Bilancio di Firenze, no aumenti, salvaguardati istruzione, cultura e sociale

L’assessore Petretto: "a Firenze abbiamo mantenuto intatte le aliquote dell’Imu, dell’addizionale Irpef, dell’imposta di soggiorno e della Cosap. Anche le tariffe dei servizi sono calate di 800mila euro rispetto all’accertato del 2012"


TARIFFE —
Mantenere intatta l’offerta qualitativa e quantitativa dei servizi. Non aumentare la pressione fiscale. Riprendere gli investimenti in relazione alle necessità di Firenze e alle esigenze dei cittadini. Questi, per l’assessore Alessandro Petretto, i punti cardine del bilancio 2013 redatto «nonostante la forte riduzione delle risorse e l’incertezza che costringe anche il Comune di Firenze a navigare nell’incertezza».
«In un momento nel quale la crisi grava in modo rilevante sulle famiglie e si allarga la platea dei cittadini in condizioni di disagio – ha rilevato l’assessore Petretto nella sua relazione in consiglio comunale - ai settori istruzione, cultura e sociale, al netto della spesa per il personale, sono destinati quattro milioni e mezzo di euro in più.
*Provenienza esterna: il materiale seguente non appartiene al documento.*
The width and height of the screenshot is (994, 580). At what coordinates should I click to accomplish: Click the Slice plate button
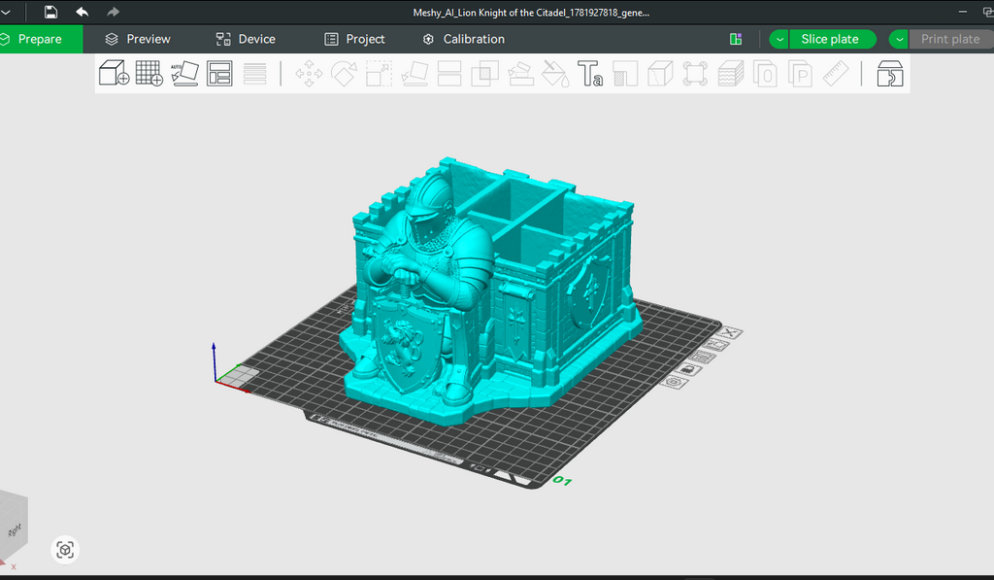click(832, 39)
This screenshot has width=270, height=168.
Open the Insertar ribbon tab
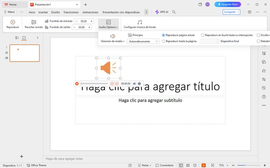tap(43, 12)
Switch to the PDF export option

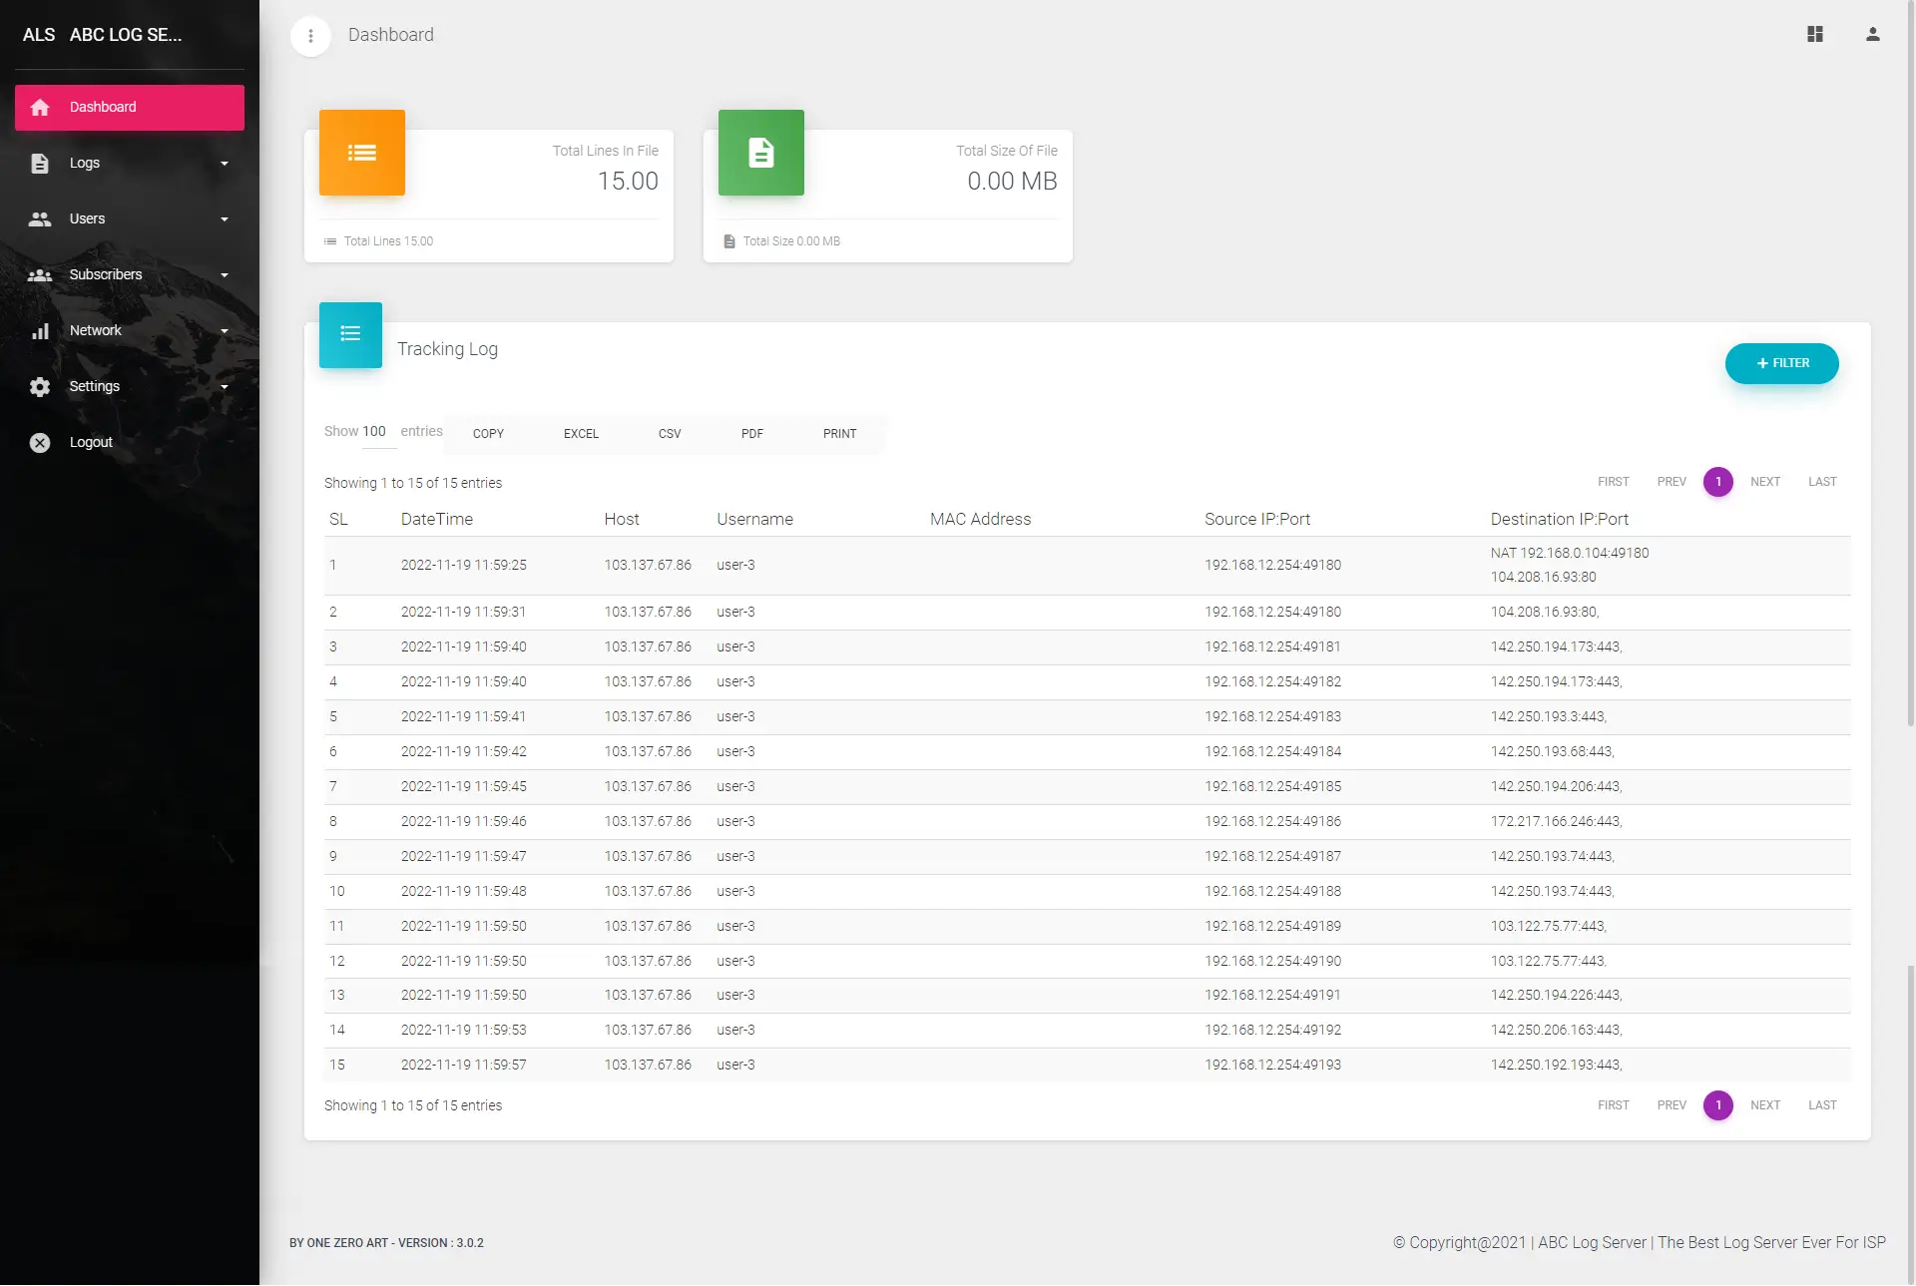coord(751,434)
Ciò consentirà alle direzioni interessate di mantenere alto il livello qualitativo e quantitativo dei servizi, senza peraltro determinare corrispondenti aumenti tariffari».
«Mentre a livello centrale siamo arrivati una pressione fiscale del 45% - ha ricordato l’assessore al bilancio – qui a Firenze abbiamo mantenuto intatte le aliquote dell’Imu, dell’addizionale Irpef, dell’imposta di soggiorno e della Cosap. Anche le tariffe dei servizi sono calate di 800mila euro rispetto all’accertato del 2012».
«In bilancio abbiamo stanziato 166 milioni di euro per gli investimenti contro i 28 milioni del 2012 - ha sottolineato – e cambia in maniera significativa quello che mi sembrava essere uno degli elementi più critici nel bilancio consuntivo 2012, ovvero il rapporto tra la spesa corrente e quella per investimenti. Ora la prima sarà pari a quasi quattro volte la spesa in conto capitale. Si tratta di un rapporto più adeguato alle condizioni della città visto che in precedenza era 24 volte superiore»
«Evidentemente questi tre obiettivi richiedevano interventi di manovra – ha spiegato Petretto – che si sono concentrati anzitutto su risparmi di spesa per personale, assicurazioni, affitti, acquisto di servizi intermedi e interessi passivi. In questo modo la spesa corrente, pur rimanendo nelle stesse dimensioni di quella accertata nel 2012, ha cambiato la sua composizione e ciò ha consentito di salvaguardare maggiormente i servizi alla persona. Il bilancio ha potuto contare anche su 8 milioni di euro di dividenti dalle società partecipate, soprattutto da Toscana energia. C’è stato anche un grande lavoro delle direzioni welfare, che hanno saputo meglio responsabilmente governare i loro settori, e delle direzioni tecniche per quanto riguarda gli investimenti».
«Nel bilancio di quest’anno abbiamo inserito 23 milioni di euro come proventi da alienazioni, una cifra prudente per quanto pur sempre una previsione. Rimane la sofferenza sui pagamenti per gli investimenti rimane anche nel 2013 essendo il patto di stabilità ancora operativo nei termini rigidi e ciechi stabiliti a suo tempo»
«Non è facile descrivere i passaggi che hanno portato dalla legge delega sul federalismo fiscale del 2009 a quel disastro istituzionale che è la finanza locale del 2013 – ha concluso - hanno operato l’emergenza finanziaria, e quindi l’urgenza di usare l’accetta laddove era più facile, una volontà di ridurre la spesa comunale, un revanscismo delle burocrazie centrali che hanno cercato di recuperare spazi e, infine, incompetenze a vario livello. Ci vorranno molti anni per recuperare e intanto il Comune di Firenze, come tutti gli altri, sarà costretto a navigare in un mare di incertezze».